■ Work item:
All that should come back is the lines of the data below from the one containing "Where should I" to the one containing "Given: Click the", inclusive, exactly as they stand.
---- Record set
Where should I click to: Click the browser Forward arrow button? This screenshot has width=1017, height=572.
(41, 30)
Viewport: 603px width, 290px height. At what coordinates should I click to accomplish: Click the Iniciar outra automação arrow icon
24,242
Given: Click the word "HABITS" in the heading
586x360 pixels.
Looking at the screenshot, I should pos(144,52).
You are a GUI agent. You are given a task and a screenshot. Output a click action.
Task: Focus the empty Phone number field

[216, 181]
--------
---- Record set
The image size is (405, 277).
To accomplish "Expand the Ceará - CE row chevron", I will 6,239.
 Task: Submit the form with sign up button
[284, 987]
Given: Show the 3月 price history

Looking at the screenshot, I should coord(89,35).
--------
---- Record set
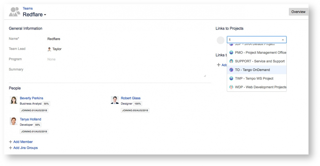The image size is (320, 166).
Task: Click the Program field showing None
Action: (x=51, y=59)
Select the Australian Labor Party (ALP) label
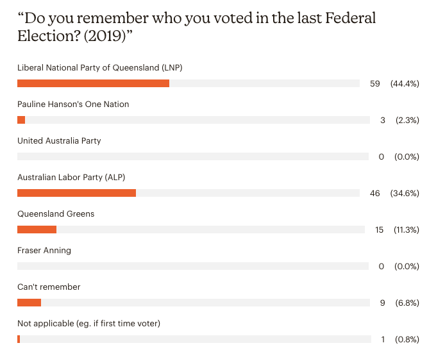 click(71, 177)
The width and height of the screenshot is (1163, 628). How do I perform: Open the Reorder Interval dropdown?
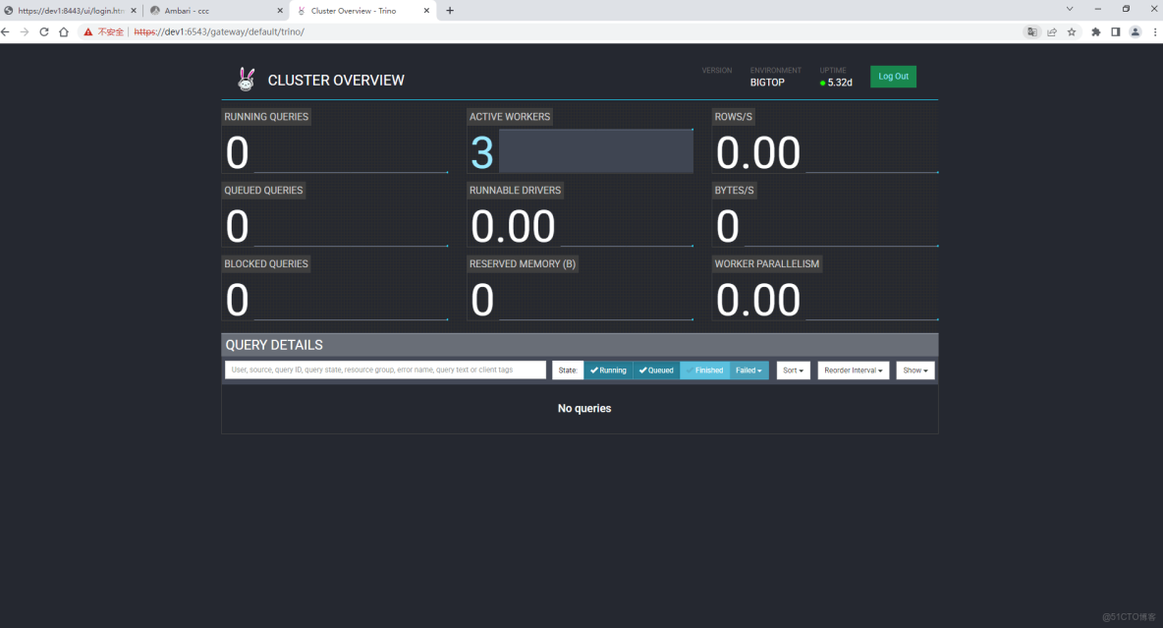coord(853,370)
--------
■ Answer space:
Where should I click to: Click the browser Forward arrow button? This screenshot has width=1017, height=572.
(41, 30)
Viewport: 603px width, 290px height. At what coordinates should I click to accomplish: Click the Iniciar outra automação arrow icon
24,242
Given: Click the word "HABITS" in the heading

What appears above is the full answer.